*** Opening DATA RECORDS ***

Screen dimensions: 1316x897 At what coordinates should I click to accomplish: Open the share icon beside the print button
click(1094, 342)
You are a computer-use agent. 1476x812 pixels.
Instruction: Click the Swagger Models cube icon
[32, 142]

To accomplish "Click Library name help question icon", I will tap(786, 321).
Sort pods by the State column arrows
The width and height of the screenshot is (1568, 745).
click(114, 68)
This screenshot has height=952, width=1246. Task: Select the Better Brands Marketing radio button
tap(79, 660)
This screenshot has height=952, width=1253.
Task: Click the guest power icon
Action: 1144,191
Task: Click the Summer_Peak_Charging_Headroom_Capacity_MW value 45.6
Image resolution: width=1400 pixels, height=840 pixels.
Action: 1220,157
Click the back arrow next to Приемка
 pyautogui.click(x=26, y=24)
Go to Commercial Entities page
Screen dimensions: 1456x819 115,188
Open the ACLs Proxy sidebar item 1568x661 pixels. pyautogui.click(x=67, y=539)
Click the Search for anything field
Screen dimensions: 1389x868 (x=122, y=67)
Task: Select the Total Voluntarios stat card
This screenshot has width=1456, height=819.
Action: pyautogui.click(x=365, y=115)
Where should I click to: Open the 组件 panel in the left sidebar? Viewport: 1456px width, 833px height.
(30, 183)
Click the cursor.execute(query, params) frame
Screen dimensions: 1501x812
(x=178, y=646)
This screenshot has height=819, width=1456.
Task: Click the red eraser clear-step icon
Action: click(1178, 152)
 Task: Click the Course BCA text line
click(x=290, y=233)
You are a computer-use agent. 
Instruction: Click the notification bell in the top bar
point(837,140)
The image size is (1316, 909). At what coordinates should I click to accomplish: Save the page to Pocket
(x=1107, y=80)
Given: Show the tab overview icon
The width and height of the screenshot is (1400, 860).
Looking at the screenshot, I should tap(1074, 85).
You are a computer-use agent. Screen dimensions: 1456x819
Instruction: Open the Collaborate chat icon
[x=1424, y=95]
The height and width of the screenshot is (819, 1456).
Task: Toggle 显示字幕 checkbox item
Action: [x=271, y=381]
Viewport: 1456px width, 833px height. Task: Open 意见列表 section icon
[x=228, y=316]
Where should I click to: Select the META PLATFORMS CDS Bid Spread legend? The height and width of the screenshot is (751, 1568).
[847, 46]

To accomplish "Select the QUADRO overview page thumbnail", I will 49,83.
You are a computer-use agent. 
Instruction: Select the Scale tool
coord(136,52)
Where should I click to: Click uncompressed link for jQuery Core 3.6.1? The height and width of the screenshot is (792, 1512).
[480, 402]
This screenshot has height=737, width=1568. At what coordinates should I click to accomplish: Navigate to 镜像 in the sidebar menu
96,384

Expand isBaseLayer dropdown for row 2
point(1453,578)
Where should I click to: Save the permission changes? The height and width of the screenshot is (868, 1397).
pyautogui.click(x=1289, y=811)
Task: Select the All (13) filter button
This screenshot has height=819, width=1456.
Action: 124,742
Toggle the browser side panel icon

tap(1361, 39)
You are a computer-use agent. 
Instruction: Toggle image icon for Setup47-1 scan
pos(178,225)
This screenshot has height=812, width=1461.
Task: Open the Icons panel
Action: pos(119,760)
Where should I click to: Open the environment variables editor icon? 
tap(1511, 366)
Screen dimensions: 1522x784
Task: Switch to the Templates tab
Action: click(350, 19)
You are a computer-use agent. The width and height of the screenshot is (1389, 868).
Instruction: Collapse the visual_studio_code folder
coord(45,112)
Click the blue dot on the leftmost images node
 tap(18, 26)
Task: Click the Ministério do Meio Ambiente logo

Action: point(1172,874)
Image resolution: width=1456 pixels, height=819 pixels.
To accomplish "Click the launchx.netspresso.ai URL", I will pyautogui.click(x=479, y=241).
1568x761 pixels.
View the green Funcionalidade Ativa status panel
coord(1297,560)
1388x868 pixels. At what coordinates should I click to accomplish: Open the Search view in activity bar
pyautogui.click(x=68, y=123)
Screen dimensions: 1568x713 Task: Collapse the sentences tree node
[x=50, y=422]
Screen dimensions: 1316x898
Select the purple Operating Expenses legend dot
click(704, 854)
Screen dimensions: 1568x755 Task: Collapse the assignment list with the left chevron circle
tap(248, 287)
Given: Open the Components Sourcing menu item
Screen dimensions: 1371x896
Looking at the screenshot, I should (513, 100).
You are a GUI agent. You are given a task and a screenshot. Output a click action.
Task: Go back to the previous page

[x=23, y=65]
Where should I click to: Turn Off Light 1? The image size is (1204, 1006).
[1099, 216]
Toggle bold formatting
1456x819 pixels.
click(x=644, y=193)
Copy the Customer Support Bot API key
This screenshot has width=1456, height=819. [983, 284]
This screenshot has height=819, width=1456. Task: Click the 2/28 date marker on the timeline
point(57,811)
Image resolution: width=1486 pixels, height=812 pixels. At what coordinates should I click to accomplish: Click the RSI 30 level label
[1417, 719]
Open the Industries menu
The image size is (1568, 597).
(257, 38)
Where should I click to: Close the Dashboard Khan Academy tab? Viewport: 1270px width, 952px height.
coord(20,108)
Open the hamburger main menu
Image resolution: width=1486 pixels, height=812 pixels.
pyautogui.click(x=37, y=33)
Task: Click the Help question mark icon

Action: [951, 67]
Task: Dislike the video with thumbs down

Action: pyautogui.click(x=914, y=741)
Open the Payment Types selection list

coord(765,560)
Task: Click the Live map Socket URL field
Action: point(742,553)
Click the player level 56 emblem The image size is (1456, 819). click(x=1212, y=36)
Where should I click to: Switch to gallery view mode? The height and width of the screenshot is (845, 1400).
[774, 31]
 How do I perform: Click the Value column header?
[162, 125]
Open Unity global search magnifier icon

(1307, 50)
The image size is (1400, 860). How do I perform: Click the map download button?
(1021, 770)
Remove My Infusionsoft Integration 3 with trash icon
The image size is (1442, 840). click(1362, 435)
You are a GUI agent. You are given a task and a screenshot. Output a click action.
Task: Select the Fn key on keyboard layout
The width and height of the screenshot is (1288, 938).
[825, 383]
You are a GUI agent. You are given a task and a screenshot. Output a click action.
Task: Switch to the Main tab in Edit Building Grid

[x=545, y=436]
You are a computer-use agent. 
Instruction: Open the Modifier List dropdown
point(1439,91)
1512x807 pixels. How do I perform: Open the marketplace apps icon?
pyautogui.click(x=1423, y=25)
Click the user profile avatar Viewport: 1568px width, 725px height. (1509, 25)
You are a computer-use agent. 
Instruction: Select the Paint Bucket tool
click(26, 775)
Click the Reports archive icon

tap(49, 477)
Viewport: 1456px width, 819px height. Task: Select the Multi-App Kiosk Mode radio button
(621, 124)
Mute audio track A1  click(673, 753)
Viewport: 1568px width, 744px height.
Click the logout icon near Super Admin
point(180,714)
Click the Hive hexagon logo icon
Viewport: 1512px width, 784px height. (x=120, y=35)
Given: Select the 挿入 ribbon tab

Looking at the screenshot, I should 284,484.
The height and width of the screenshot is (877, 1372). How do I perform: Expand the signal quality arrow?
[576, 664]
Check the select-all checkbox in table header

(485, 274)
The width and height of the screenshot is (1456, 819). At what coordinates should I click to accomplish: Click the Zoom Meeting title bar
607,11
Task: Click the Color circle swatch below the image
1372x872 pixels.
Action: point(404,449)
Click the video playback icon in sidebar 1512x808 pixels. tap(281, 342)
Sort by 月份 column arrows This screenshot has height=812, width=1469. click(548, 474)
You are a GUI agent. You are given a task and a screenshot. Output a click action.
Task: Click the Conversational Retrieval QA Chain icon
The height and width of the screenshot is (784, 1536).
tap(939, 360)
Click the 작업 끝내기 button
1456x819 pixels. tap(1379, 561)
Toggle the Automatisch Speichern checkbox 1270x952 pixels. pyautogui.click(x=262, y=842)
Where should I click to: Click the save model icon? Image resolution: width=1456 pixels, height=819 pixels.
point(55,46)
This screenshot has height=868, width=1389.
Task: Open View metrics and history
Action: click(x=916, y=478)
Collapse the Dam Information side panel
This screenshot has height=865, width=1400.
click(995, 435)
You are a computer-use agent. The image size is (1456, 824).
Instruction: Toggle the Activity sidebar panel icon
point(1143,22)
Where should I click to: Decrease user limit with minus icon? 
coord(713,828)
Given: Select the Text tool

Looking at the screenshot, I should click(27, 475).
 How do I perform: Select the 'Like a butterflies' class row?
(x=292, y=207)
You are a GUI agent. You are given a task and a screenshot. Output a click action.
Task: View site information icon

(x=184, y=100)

*** Closing DATA RECORDS ***

* _WHAT IS NEEDED_
Check each line above for "overview" and please state only how many have it.

* _EXERCISE SOLUTION_
2